Dia membantah telah menerbitkan surat secara tertutup. “Buktinya, ketika pertemuan dengan perwakilan warga tadi, kami tunjukkan secara terbuka dan terang-terangan.”

Dari dokumen yang diperoleh Mongabay, Surat Keputusan Gubernur Jateng Nomor 660.1/30 tahun 2016, itu berisi izin lingkungan kegiatan penambangan bahan baku semen dan pembangunan serta pengoperasian pabrik semen Semen Indonesia di Rembang.

Tanpa lelang warga Pegunungan Kendeng ini berjalan ratusan kilometer mencari keadilan. Foto: Tommy Apriando
Tanpa lelang warga Pegunungan Kendeng ini berjalan ratusan kilometer mencari keadilan. Foto: Tommy Apriando

***

Usai pertemuan dengan perwakilan Pemda Jateng, Joko Prianto, berjalan keluar menuju gerbang. Dia tampak kecewa setelah pertemuan itu.

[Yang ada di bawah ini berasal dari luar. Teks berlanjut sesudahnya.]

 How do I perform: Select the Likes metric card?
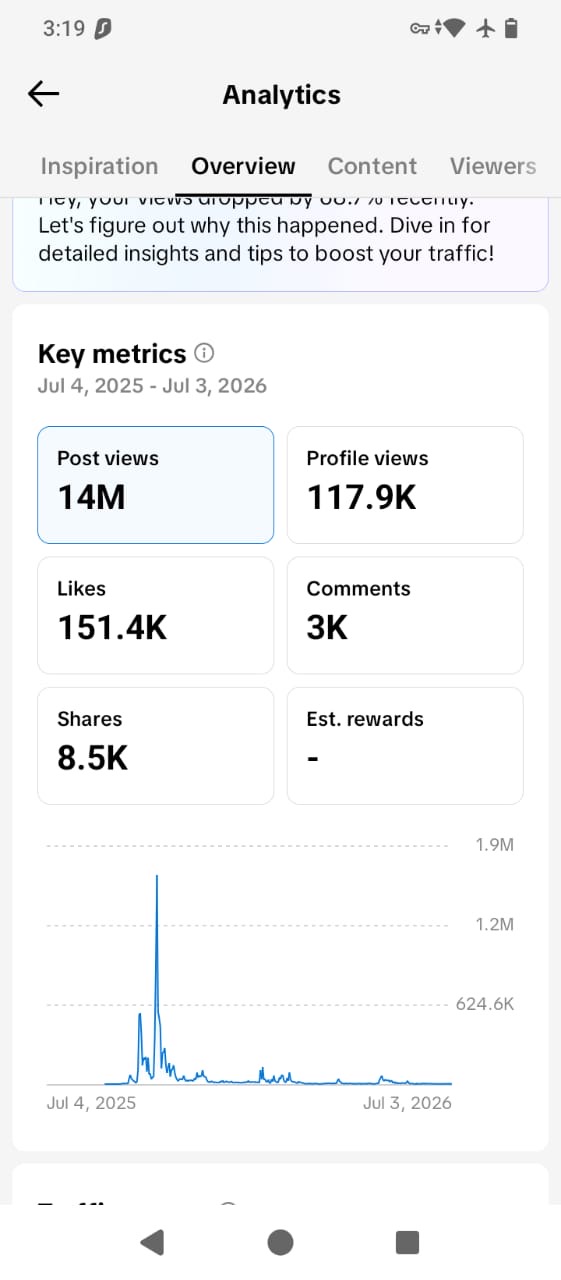click(x=156, y=615)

“Perjuangan masih terus berlanjut,” kata pria biasa disapa Print ini.

Gunretno mewakili warga menyampaikan hasil pertemuan. “Ternyata izin lingkungan sudah dicabut.”

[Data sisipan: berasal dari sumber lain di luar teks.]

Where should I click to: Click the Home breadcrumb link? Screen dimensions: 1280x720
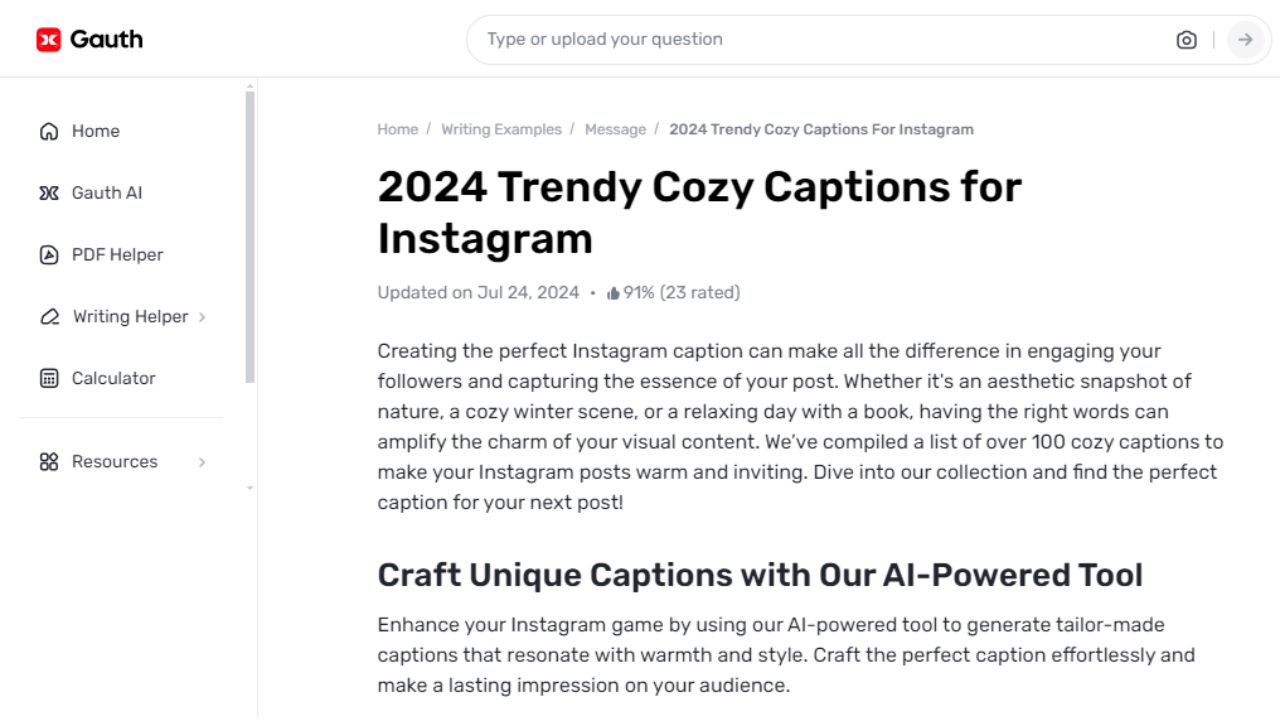pyautogui.click(x=397, y=129)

Seketika beberapa warga sujud syukur. Teriakan dan pekikan syukur dari para petani begitu haru.

“Tapi Gubernur Jateng telah menerbitkan izin lingkungan baru untuk pabrik Semen Indonesia di Rembang tanpa melibatkan warga Kendeng,” katanya.

“Tolak pabrik semen!”

“Lawan!”

Wajah para petani terlihat murung. Mereka kecewa gubernur yang menjanjikan Jateng lumbung pangan, ingkar janji untuk kesekian kali.

Gunretno mengatakan, 4 November 2016,  bersama Sukinah dan Joko Prianto bertemu Gubernur. Dalam pertemuan itu, ketiganya mewakili JMPPK meminta izin lingkungan segera dicabut dan operasi pabrik semen dihentikan.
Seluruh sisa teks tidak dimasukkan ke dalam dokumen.